The Coming Disintegration Of Iraq -- Joel Rayburn, Washington Post
Inside the legacy of Nouri al-Maliki
Nouri al-Maliki may have agreed to step down as prime minister of Iraq on Thursday, but the damage he has wrought will define his country for decades to come. The stunning collapse of the Iraqi state in its vast northern and western provinces may be Maliki’s most significant legacy. After nine decades as the capital of a unitary, centralized state, Baghdad no longer rules Kurdistan, nor Fallujah, nor Mosul, and might never rule them again.
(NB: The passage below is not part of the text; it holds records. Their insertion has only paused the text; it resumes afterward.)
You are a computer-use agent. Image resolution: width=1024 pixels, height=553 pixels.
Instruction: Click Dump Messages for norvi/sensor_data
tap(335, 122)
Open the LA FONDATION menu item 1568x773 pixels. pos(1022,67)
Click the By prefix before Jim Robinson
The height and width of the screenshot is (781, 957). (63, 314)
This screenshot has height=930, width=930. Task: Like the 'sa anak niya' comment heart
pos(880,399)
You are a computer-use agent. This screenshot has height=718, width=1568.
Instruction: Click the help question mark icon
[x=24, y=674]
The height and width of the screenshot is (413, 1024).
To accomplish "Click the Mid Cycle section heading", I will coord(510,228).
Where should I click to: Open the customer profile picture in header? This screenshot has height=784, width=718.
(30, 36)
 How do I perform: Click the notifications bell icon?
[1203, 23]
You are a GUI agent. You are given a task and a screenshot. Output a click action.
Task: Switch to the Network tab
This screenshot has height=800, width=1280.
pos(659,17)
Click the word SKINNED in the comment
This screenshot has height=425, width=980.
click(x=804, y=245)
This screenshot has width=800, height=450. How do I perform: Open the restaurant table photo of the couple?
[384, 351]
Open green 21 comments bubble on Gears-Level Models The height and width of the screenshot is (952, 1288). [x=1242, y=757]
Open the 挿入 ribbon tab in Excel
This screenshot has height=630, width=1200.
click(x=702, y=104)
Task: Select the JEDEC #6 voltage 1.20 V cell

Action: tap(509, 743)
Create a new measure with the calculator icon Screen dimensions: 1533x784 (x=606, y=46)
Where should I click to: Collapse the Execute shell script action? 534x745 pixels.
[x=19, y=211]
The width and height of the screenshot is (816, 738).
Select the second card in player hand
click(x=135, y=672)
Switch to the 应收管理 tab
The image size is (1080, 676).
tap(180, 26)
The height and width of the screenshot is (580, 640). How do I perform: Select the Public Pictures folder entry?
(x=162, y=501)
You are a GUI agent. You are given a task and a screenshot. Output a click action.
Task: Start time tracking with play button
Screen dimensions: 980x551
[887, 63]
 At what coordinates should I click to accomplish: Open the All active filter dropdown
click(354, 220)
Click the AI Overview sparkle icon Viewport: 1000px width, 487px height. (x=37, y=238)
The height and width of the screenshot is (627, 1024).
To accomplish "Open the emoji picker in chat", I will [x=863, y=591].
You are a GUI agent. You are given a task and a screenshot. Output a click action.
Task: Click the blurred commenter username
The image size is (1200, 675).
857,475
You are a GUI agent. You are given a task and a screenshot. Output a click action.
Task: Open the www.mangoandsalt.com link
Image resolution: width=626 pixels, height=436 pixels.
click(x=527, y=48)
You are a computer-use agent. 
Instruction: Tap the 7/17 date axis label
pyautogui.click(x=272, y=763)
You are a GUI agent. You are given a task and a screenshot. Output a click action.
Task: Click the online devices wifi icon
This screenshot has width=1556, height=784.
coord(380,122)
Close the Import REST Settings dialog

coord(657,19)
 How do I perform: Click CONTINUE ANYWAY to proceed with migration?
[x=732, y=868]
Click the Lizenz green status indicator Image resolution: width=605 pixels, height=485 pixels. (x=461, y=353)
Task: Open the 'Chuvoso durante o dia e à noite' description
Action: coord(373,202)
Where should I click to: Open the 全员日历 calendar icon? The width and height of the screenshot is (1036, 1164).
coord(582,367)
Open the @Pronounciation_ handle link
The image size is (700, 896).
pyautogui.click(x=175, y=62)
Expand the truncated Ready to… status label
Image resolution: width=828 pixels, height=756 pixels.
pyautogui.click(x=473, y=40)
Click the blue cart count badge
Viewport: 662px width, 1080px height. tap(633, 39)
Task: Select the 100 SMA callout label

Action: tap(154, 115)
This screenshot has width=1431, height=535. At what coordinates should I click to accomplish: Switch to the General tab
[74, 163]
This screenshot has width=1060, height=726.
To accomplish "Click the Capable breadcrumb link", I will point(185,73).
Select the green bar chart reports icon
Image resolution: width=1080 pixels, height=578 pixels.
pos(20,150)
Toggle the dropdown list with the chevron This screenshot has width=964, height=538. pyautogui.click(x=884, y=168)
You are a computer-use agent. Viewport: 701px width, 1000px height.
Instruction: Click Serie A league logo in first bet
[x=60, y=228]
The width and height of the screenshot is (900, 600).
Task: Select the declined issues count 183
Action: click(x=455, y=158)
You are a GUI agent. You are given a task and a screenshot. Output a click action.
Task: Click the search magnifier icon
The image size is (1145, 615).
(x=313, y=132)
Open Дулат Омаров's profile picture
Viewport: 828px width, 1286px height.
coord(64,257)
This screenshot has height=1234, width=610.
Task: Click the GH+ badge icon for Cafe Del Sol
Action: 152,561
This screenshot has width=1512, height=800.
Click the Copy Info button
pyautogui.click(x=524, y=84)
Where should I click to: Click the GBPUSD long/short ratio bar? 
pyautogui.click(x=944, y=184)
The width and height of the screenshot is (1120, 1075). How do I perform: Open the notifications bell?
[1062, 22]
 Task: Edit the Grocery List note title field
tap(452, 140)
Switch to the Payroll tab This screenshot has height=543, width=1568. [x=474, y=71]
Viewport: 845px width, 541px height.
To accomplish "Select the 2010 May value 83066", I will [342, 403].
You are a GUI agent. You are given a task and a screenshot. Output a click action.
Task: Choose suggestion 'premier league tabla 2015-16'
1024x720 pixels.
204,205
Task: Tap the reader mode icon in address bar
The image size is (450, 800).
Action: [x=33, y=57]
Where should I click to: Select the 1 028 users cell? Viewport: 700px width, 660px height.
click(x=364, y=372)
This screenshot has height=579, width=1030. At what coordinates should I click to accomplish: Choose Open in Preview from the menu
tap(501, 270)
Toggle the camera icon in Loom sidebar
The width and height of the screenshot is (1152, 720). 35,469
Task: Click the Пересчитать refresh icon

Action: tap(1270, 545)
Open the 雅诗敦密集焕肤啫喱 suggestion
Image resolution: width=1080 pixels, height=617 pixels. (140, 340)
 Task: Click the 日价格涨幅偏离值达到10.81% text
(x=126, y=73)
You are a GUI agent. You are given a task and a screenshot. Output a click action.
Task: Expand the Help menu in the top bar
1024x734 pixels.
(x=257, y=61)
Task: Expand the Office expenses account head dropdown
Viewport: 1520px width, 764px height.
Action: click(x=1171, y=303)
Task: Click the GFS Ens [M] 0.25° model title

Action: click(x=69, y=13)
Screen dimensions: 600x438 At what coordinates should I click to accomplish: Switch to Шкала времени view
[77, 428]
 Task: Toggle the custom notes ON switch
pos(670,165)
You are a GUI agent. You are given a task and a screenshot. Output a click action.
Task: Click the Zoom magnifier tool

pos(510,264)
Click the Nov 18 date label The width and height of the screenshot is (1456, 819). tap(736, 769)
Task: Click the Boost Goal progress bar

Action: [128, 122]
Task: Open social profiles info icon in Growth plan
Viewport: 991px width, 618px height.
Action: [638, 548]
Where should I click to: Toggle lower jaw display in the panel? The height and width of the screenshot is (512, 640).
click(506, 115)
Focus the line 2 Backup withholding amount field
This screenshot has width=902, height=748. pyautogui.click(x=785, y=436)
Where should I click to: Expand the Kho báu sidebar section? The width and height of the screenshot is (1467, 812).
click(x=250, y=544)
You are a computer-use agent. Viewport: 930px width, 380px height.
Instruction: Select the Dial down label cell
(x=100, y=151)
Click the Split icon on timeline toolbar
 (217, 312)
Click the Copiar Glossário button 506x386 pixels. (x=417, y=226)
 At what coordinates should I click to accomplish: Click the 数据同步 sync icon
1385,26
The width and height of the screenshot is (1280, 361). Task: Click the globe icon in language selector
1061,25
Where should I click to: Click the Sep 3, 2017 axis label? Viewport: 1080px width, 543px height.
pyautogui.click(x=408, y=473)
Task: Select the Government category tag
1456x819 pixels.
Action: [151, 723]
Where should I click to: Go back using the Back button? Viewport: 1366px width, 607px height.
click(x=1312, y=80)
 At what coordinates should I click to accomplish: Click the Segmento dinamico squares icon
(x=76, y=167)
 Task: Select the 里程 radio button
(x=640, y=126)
To his likely successor, Haider al-Abadi, Maliki will bequeath an Iraqi state that has reverted to the authoritarian muscle memory it developed under Saddam Hussein. But it will be a state that effectively controls not much more than half the territory Hussein did. As Maliki and his loyalists succeeded in consolidating control of the government and pushing rivals out of power, they drove the constituencies of those they excluded — especially Sunni Arabs and Kurds — into political opposition or armed insurrection. Their drive for power alienated Iraqis across all communities from the central state whose wards and clients they had once been, leaving almost no provincial population trustful of the central government. Maliki has held sway in Baghdad, but whole swaths of Iraq have fallen out of his control: The tighter he grasped the state, the more the country slipped through his fingers.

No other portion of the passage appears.